Jonsereds IF
- Full name: Jonsereds Idrottsförening
- Nickname(s): JIF or Jonsereds IF
- Founded: 1921
- Ground: Jonsereds IP Jonsered Sweden
- Capacity: 2,000
- Chairman: Peter Eriksson
- Head coach: Adej Hayek
- Coach: Patrik Dahbo
- League: Division 3 Västra Götaland
- 2017: Division 4 Västra Götaland, 2nd
- Website: https://www.svenskalag.se/jonseredsif
| Home colours | Away colours |

= Jonsereds IF =

Swedish football club

Jonsereds IF is a Swedish football club located in Jonsered, about 14 km east of Gothenburg (Göteborg). The club was founded on 2 May 1923 following the merger of Jonsereds GoIF and Bokedalens IF. Jonsereds IF currently plays in Division 3 Norra Götaland which is the fourth tier of Swedish football. They play their home matches at the Jonsereds IP.

==Background==
Since their foundation in 1921 Jonsereds IF has participated mainly in the middle divisions of the Swedish football league system. In season of 1923–24, Jonserads were moved to Division 2, Västsvenska Serien. In their first year in the new division, Jonserads finished second behind IFK Uddevalla. They also finished third the next year. Then, after a few years, Jonsereds finished third and were transferred to Division 2 Södra. However, the following season, they finished 10th and were relegated to Division 3. Rebounding quickly, Jonsereds won Division 3 Västsvenska and were promoted to Västra. Their second stint in Division 2 did not progress so quickly and they finished 3rd, 4th, and 3rd again in the next three years. However, their standing quickly fell in the years that followed, and in 1940 they were back in the 3rd Division.

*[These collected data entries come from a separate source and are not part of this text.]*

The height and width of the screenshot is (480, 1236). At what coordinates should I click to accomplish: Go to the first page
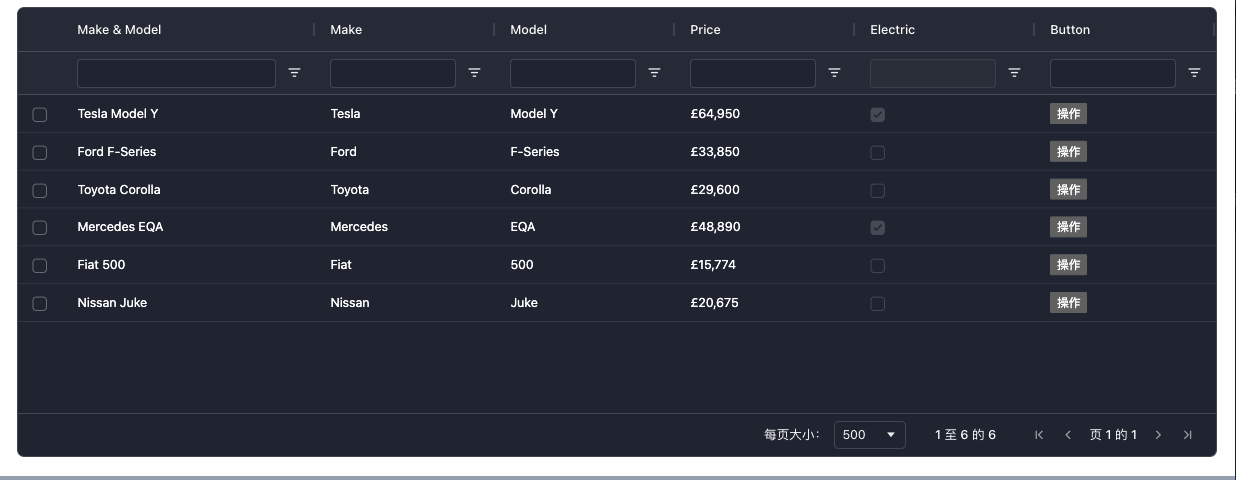click(1039, 435)
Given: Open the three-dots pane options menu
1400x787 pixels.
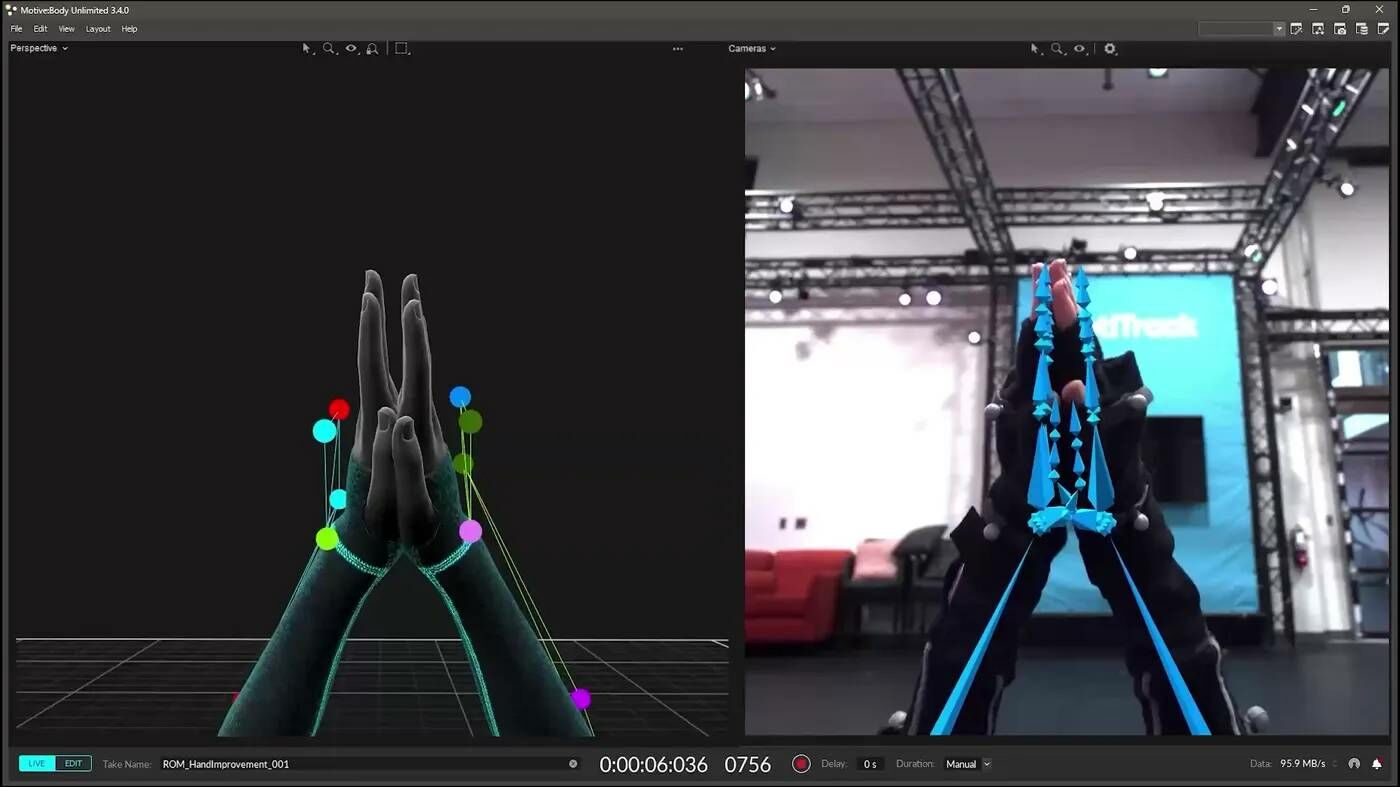Looking at the screenshot, I should tap(678, 48).
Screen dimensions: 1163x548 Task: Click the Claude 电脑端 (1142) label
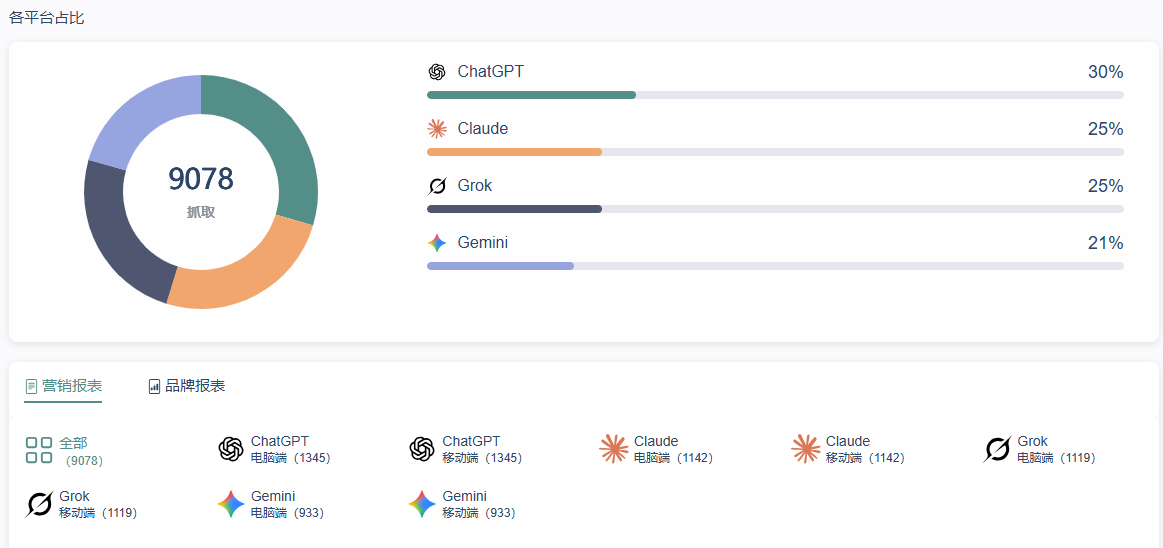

Jonsereds remained in Division 3 until 1966 when they played in Division 4 Göteborg a number of seasons. In the late 1970s they were back in Division 3 and in 1985 they earned a playoff with Skellefteå AIK. Unfortunately for Jonserads they lost the second match 1–0. Undeterred, Jonsereds fought back and three years later, were in Division 1 Södra. They did not fare particularly well, but in 1990 they were transferred to Västra for geographic reasons. After finishing 7th there, they were relegated to Division 2, but immediately promoted again the next season. In 1994, Jonsereds finished 11th in Division 1 Södra, forcing them into a relegation play-off game to keep their place in the division. In the first round of the playoff, they drew with Husqvarna IF 1–1 in the first game, and then won 4–1 in the second, allowing them through to the second round of the playoff. Their next opponent, Norrby IF, beat them 2–0 in the first game, and Jonsereds could not respond, only managing to tie the second game. This loss moved them down a division into Division 2 for the 1995 season.

==Season to season==

| Season | Level | Division | Section | Position | Movements |
|---|---|---|---|---|---|
| 1993 | Tier 2 | Division 1 | Södra | 6th |  |
| 1994 | Tier 2 | Division 1 | Södra | 11th | Relegation Playoffs – Relegated |
| 1995 | Tier 3 | Division 2 | Västra Götaland | 4th |  |
| 1996 | Tier 3 | Division 2 | Västra Götaland | 9th |  |
| 1997 | Tier 3 | Division 2 | Västra Götaland | 8th |  |
| 1998 | Tier 3 | Division 2 | Västra Götaland | 10th | Relegation Playoffs – Relegated |
| 1999 | Tier 4 | Division 3 | Mellersta Götaland | 5th |  |
| 2000 | Tier 4 | Division 3 | Mellersta Götaland | 4th |  |
| 2001 | Tier 4 | Division 3 | Mellersta Götaland | 4th |  |
| 2002 | Tier 4 | Division 3 | Mellersta Götaland | 2nd | Promotion Playoffs – Promoted |
| 2003 | Tier 3 | Division 2 | Västra Götaland | 9th |  |
| 2004 | Tier 3 | Division 2 | Västra Götaland | 11th | Relegated |
| 2005 | Tier 4 | Division 3 | Mellersta Götaland | 2nd |  |
| 2006* | Tier 4 | Division 2 | Västra Götaland | 5th |  |
| 2007 | Tier 4 | Division 2 | Västra Götaland | 3rd |  |
| 2008 | Tier 4 | Division 2 | Västra Götaland | 8th |  |
| 2009 | Tier 4 | Division 2 | Västra Götaland | 3rd |  |
| 2010 | Tier 4 | Division 2 | Västra Götaland | 6th |  |
| 2011 | Tier 4 | Division 2 | Norra Götaland | 9th |  |
| 2012 | Tier 4 | Division 2 | Västra Götaland | 6th |  |
| 2013 | Tier 4 | Division 2 | Norra Götaland |  |  |

- League restructuring in 2006 resulted in a new division being created at Tier 3 and subsequent divisions dropping a level.